Langfristig sind wir alle tot
Langfristig sind wir alle tot, werden Sie jetzt denken. Doch auch kurz- bis mittelfristig identifizieren unsere Bewertungsindikatoren regelmässig interessante Einstiegschancen in den Aktienmarkt aufgrund von attraktiven Bewertungen. Zu diesem Zweck hat Norbert Keimling, Kapitalmarktforscher bei TaunusTrust, ein Bewertungsdiagramm entwickelt. Wie man sieht, wiesen 2007, am Börsenhoch vor der Finanzkrise, fast alle Länder signifikante Überbewertungen auf.
Im Frühjahr 2009, am Börsentiefpunkt in der Finanzkrise, waren dagegen nahezu alle Länder stark unterbewertet.
Und wo stehen wir heute? Wie man sieht, ergibt sich ein wesentlich heterogeneres Bild. Einige Märkte sind sehr hoch bewertet. Hier sticht insbesondere die Wallstreet ins Auge. Doch es gibt auch viele meist kleinere Börsen, die im historischen Vergleich mit einem Shiller-KGV von unter 15 und einem KBV von unter 1,5 recht attraktiv bewertet sind. Dazu gehören einige asiatische und osteuropäische Märkte.
Wallstreet Superstar
Viele Börsenexperten favorisieren weiter den US-Aktienmarkt, und es hagelt Kaufempfehlungen. Verfügen die USA doch mit den «glorreichen Sieben» über einige hochkarätige Technologiewerte, denen ganz offensichtlich die Zukunft gehört. Auch auf die überdurchschnittliche Entwicklung der Unternehmensgewinne in den USA wird hingewiesen als Rechtfertigung für die hohe Bewertung (Shiller-KGV von über 30).
Beide Argumente lassen wir nicht gelten. Die phänomenalen Kurszuwächse in den letzten zehn Jahren sind fundamental nicht durch den Anstieg der Unternehmensgewinne gerechtfertigt. So war das Gewinn-, Umsatz- und Buchwert-Wachstum seit 2011 in Japan deutlich höher. Auch hegen wir ein tiefes Misstrauen gegenüber der Entwicklung von Unternehmensgewinnen, die durch Protektionismus und Subventionen positiv beeinflusst werden. Eine solche Entwicklung war selten nachhaltig.
Richtig ist, dass US-Aktien in besonderer Weise vom Boom in kotierten Fonds (Exchange Traded Funds, ETF) profitieren. Weltweit fliesst immer mehr Anlagegeld in ETFs auf den MSCI-Welt-Aktienindex, in dem US-Aktien mit über 60% gewichtet sind – oder gleich in ETFs auf den S&P-500-Index. Die «Magnificent seven» haben ihre Index-Gewichtung zusätzlich durch exzessive Aktienrückkäufe weiter nach oben getrieben, so dass sie diese Indizes heute dominieren. Wie ein riesiger Staubsauger wird das globale Anlagekapital also automatisch in diese Titel gelenkt. Ob Apple wirklich mehr wert ist als alle kotierten deutschen Unternehmen zusammen, sei dahingestellt.
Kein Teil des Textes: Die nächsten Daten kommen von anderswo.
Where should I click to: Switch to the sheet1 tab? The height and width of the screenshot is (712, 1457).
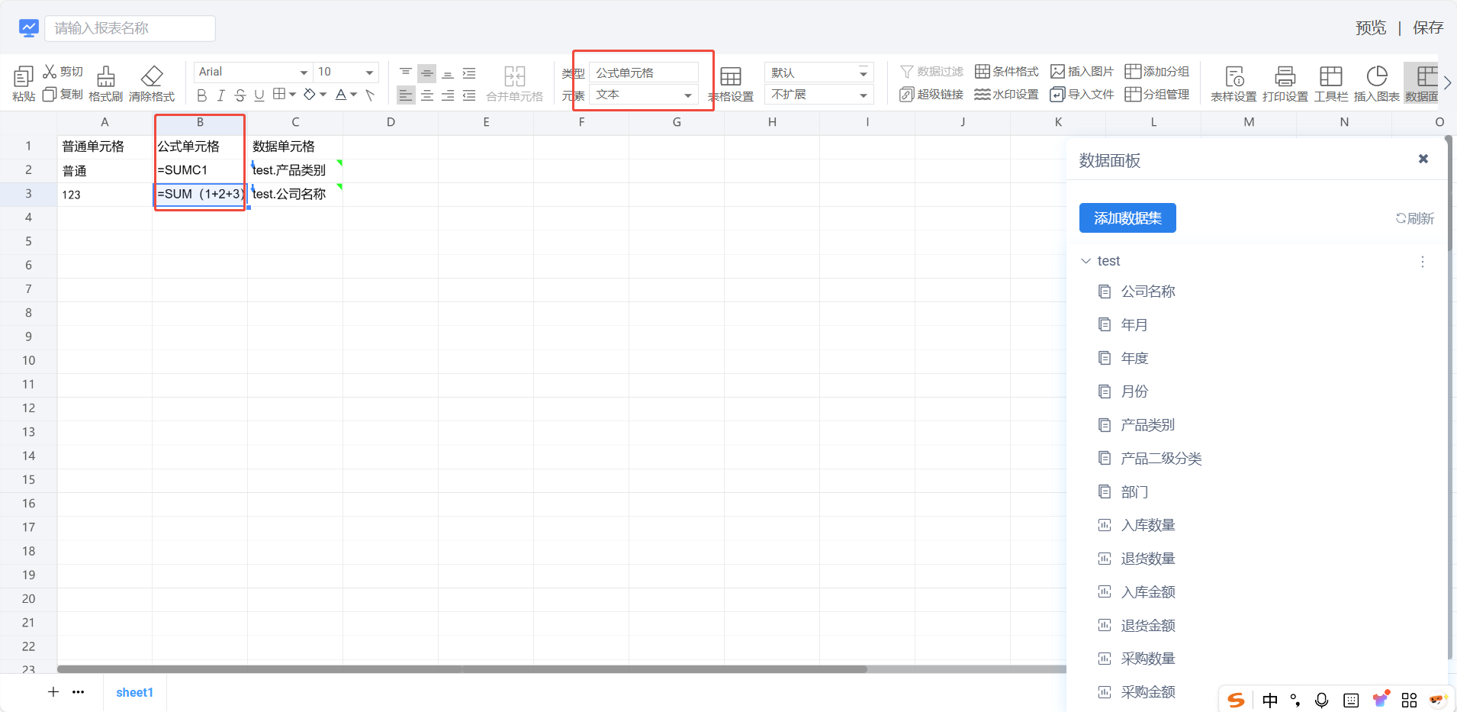pos(134,692)
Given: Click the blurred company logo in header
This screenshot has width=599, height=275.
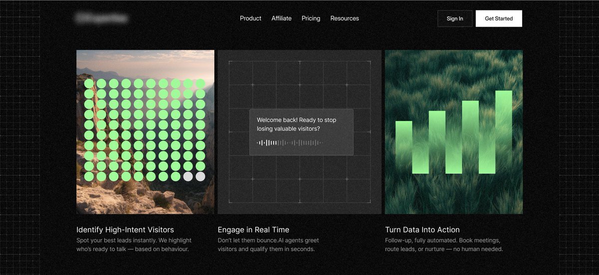Looking at the screenshot, I should coord(101,19).
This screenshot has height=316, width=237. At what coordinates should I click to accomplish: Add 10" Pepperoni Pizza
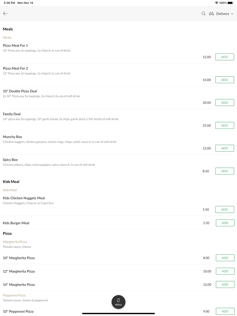[225, 311]
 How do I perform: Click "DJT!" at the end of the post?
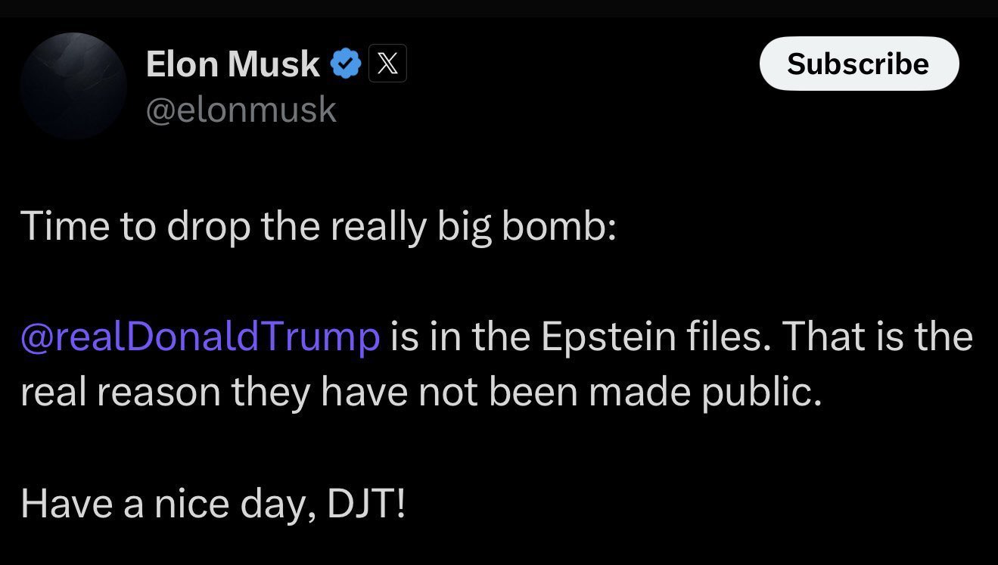pyautogui.click(x=367, y=502)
Warren Buffett ist einer der erfolgreichsten Börsengurus weltweit. Einer der wichtigsten Indikatoren ist für ihn die Börsenkapitalisierung eines Aktienmarktes im Verhältnis zum Anteil am globalen Bruttosozialprodukt. Derzeit sind US-Aktien im MSCI World doppelt so hoch gewichtet, wie es nach der Wirtschaftskraft angemessen wäre. Vielleicht hortet er deshalb derzeit Hunderte Millionen an liquiden Mitteln, statt sie anzulegen.
Eine ähnliche Situation hatten wir übrigens 1989 in Japan. Damals waren japanische Aktien im MSCI World höher gewichtet als US-Titel. Was über die Jahrzehnte danach folgte, ist allgemein bekannt.
Peter E. Huber
Peter E. Huber ist Gründer und Geschäftsführer der Huber Portfolio GmbH in Oberursel. Er ist spezialisiert auf antizyklische Investitionen an den Aktien- und Anleihenmärkten. Zuvor war er Partner und Fondsmanager beim Vermögensverwalter StarCapital, den er 2016 an die Bellevue Group verkaufte. Huber hat in Mannheim Betriebswirtschaft studiert und danach für die Privatbank SMH in Frankfurt gearbeitet, bevor er sich 1981 selbständig machte.